*Problem to solve*:
Which rows below contain the word "height"? Pick out each of them and copy it in full.

*Data provided*:
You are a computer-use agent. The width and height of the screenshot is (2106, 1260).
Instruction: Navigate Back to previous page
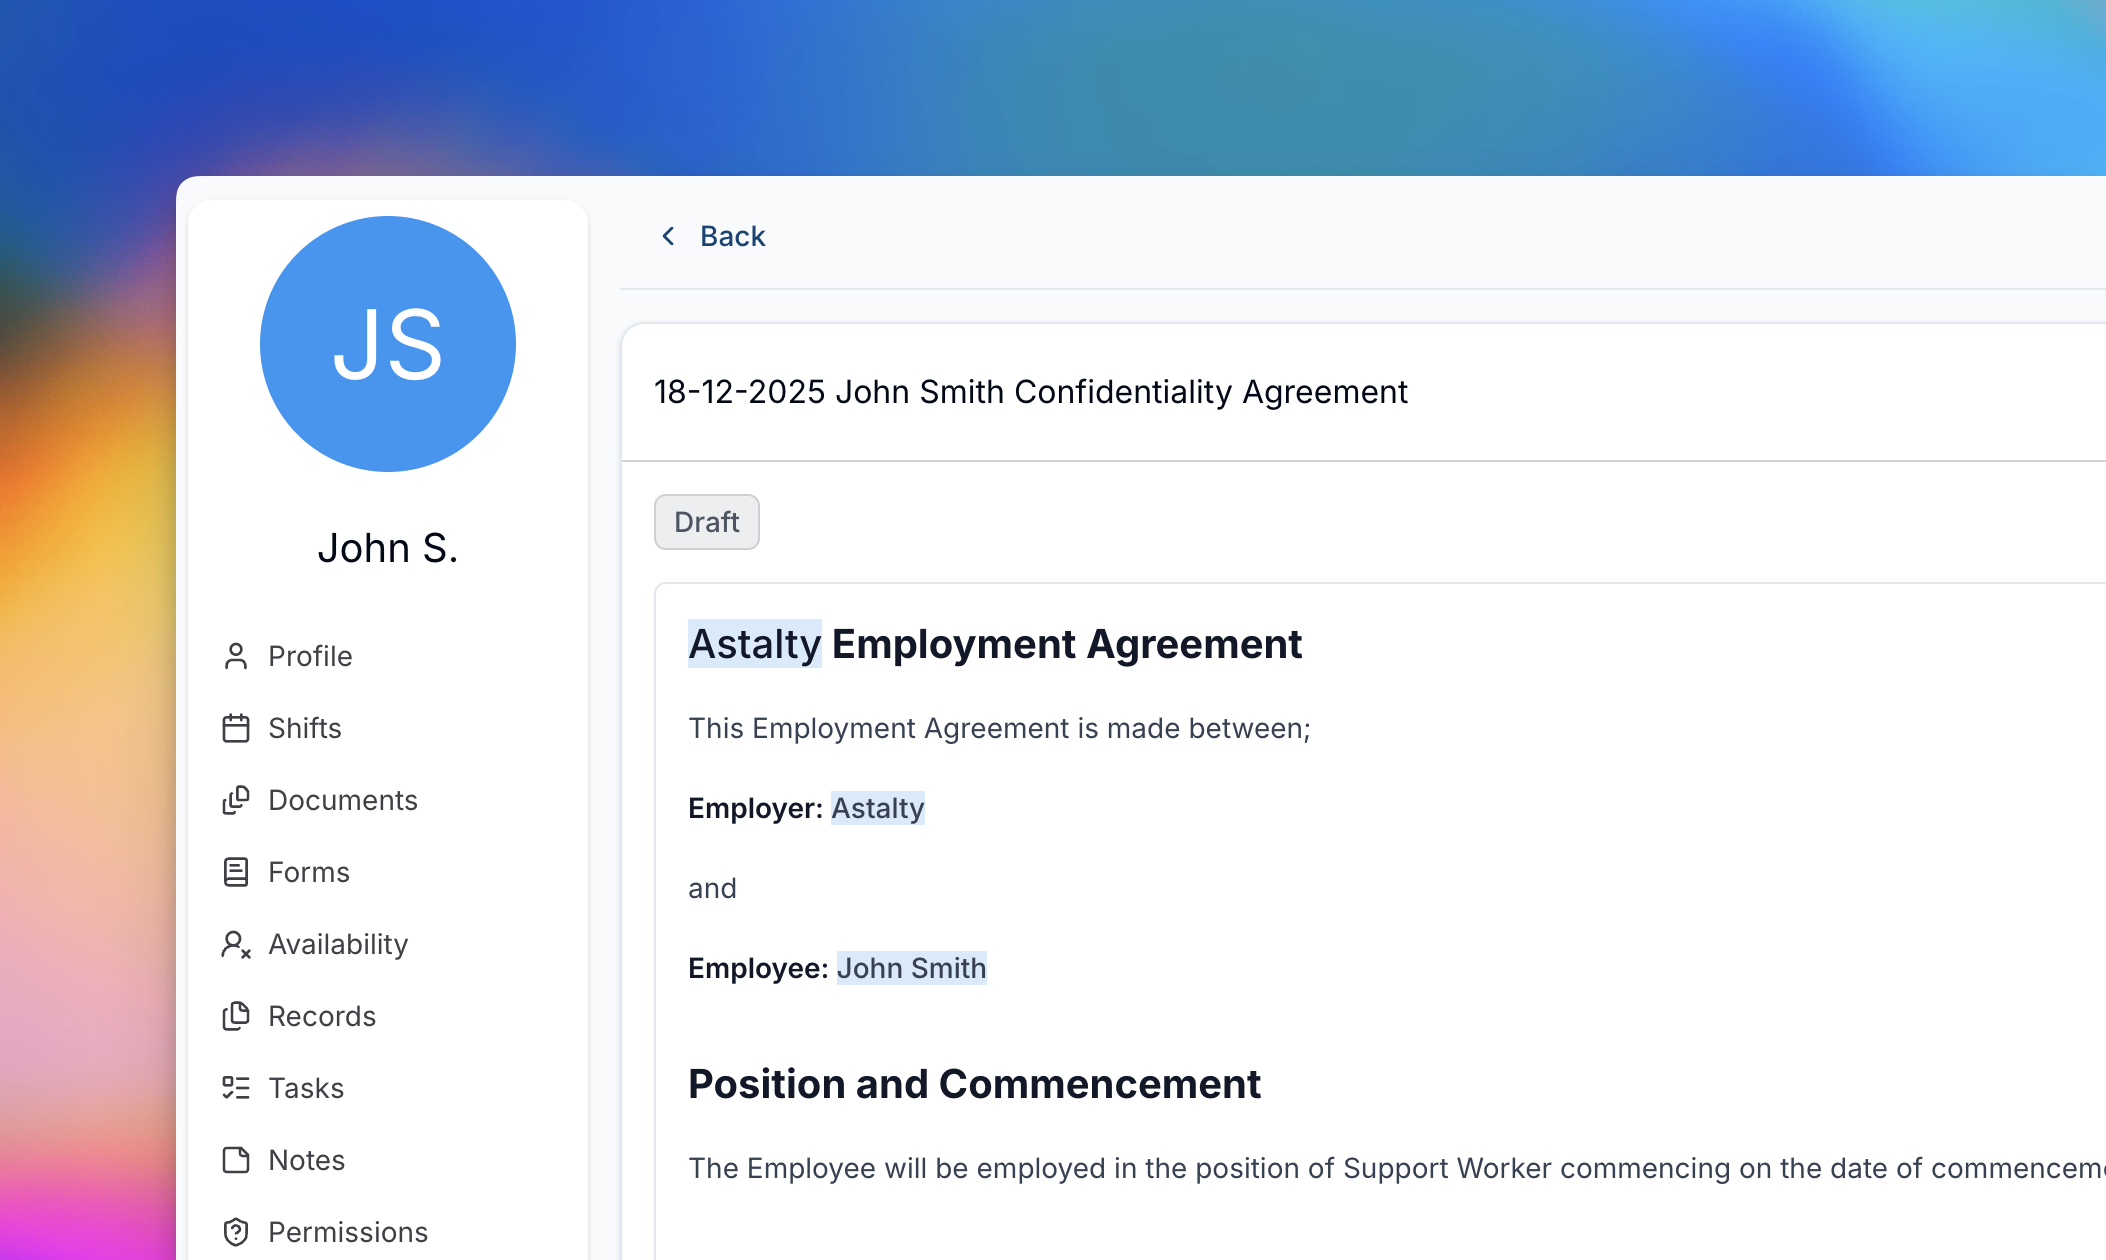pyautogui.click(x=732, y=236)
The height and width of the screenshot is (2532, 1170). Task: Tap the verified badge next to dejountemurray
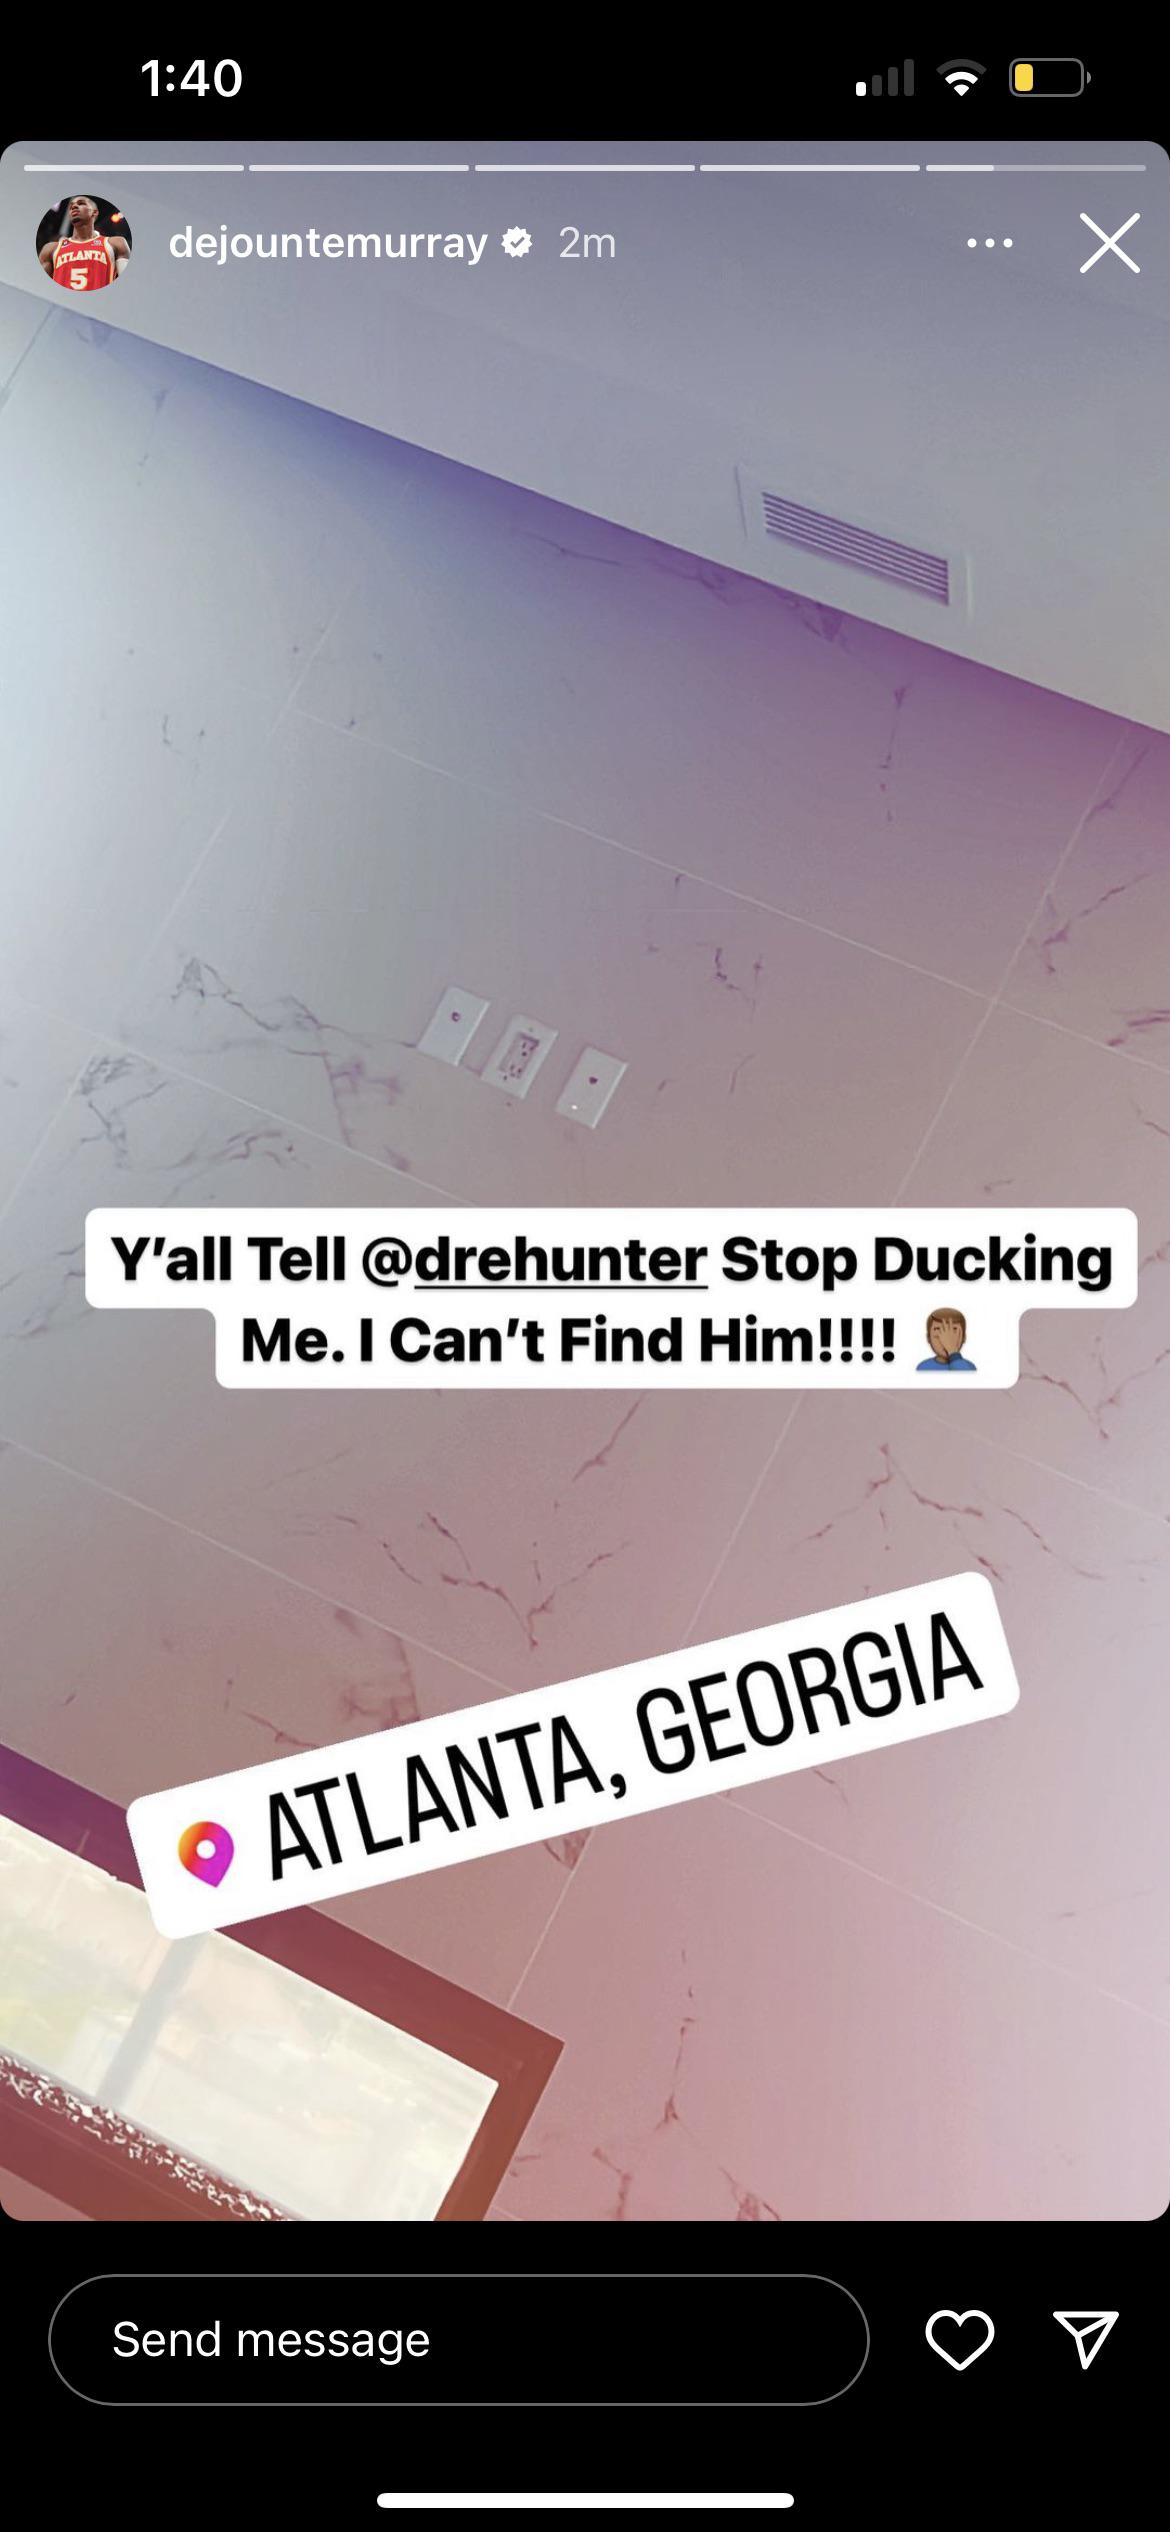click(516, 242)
==
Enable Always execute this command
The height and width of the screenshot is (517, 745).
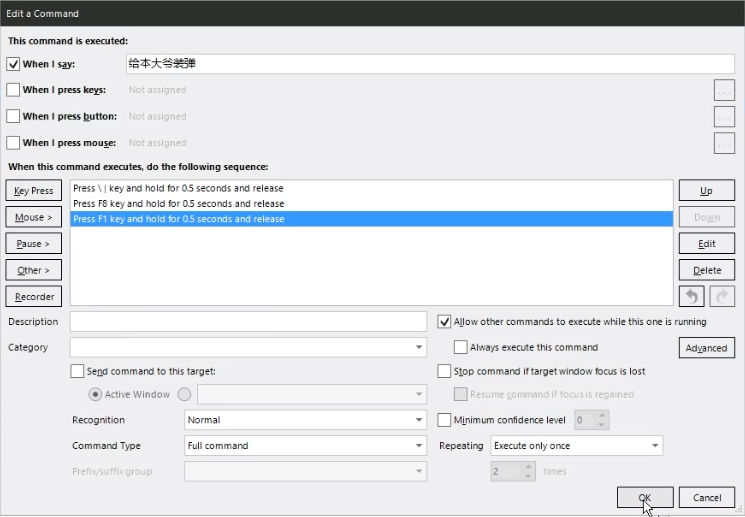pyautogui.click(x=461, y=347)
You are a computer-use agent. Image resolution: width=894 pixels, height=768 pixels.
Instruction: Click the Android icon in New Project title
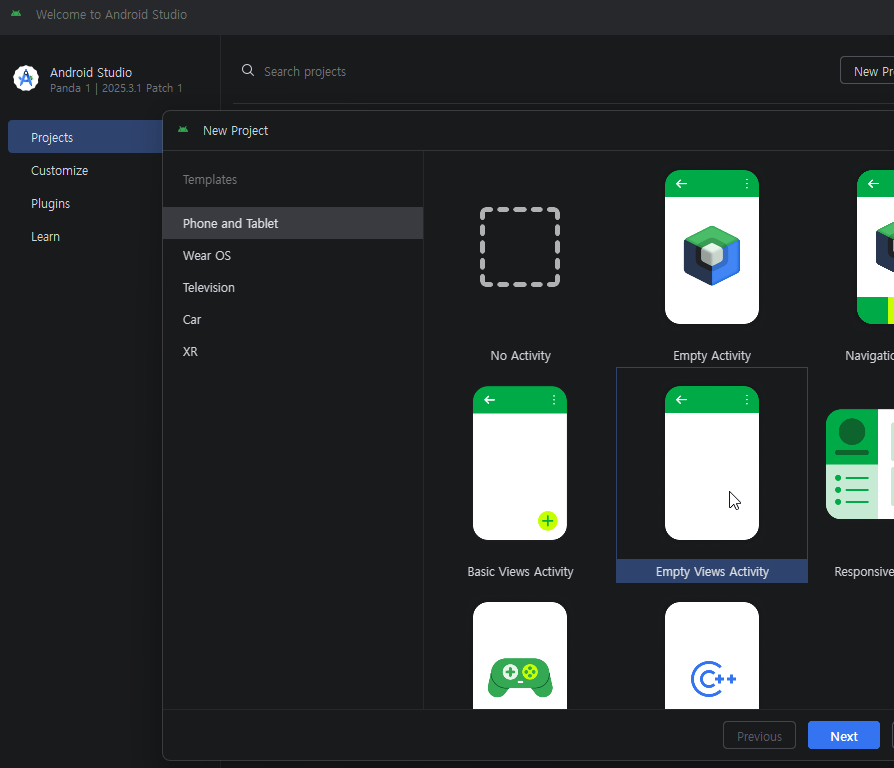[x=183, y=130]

*Solved problem*:
You are a computer-use agent. The width and height of the screenshot is (2106, 1260).
The height and width of the screenshot is (2532, 1170). Task: Tap the verified badge next to dejountemurray
The height and width of the screenshot is (517, 745).
You are a computer-use agent. Image resolution: width=894 pixels, height=768 pixels.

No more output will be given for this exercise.